Segment Start: Material provided
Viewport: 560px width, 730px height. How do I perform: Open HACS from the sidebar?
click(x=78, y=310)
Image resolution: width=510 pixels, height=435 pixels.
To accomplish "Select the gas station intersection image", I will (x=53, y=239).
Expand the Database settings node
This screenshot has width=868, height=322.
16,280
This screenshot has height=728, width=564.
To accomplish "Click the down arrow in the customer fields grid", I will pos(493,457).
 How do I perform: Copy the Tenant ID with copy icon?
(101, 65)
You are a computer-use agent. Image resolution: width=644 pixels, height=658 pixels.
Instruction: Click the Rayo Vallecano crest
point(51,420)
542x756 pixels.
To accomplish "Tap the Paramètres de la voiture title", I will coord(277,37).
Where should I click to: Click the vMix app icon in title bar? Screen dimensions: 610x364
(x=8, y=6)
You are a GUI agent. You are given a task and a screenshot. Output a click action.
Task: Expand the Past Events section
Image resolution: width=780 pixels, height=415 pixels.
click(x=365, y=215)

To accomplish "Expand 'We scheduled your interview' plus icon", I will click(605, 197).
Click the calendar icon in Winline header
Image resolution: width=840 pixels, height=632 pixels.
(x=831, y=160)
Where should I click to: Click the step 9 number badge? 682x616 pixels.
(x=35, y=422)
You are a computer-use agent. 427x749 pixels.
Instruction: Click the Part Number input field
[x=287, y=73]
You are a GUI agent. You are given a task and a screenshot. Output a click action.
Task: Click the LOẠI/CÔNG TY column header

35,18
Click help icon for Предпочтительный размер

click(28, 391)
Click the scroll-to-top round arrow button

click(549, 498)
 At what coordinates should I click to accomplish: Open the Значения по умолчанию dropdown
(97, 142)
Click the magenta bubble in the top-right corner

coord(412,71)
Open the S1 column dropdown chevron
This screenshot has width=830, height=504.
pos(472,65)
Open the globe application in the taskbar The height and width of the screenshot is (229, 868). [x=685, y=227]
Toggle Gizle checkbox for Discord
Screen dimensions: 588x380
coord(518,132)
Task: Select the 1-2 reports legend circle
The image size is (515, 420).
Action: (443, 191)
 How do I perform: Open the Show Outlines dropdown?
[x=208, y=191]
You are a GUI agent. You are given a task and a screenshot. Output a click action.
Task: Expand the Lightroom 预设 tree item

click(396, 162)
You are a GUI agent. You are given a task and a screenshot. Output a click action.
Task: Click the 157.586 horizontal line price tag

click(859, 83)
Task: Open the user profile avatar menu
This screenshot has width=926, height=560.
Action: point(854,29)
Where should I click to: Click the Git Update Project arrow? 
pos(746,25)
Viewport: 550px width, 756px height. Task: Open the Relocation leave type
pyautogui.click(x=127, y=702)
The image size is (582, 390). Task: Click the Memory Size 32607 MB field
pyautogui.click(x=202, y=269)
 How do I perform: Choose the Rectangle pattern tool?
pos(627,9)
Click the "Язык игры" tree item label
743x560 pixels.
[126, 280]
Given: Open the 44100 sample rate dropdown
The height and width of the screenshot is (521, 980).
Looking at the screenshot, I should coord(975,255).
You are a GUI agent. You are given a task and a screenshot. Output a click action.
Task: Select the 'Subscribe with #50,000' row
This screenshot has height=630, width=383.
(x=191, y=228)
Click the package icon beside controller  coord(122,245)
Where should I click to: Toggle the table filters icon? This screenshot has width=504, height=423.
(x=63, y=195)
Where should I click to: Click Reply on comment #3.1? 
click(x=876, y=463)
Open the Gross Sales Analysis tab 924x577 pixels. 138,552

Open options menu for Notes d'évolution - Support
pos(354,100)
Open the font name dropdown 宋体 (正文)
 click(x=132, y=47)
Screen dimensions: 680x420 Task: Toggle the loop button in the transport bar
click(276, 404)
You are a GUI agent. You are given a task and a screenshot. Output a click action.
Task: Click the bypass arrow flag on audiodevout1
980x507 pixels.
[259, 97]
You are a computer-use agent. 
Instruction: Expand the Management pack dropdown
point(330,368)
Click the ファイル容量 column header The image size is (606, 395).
Segment End: Material provided
● **Description of the task**
Scan the data for lines containing "computer" and copy all of them.

● **Result for this exercise**
You are a computer-use agent. Image resolution: width=644 pixels, height=658 pixels.
You are a computer-use agent. 427x749 pixels.
You are a computer-use agent. 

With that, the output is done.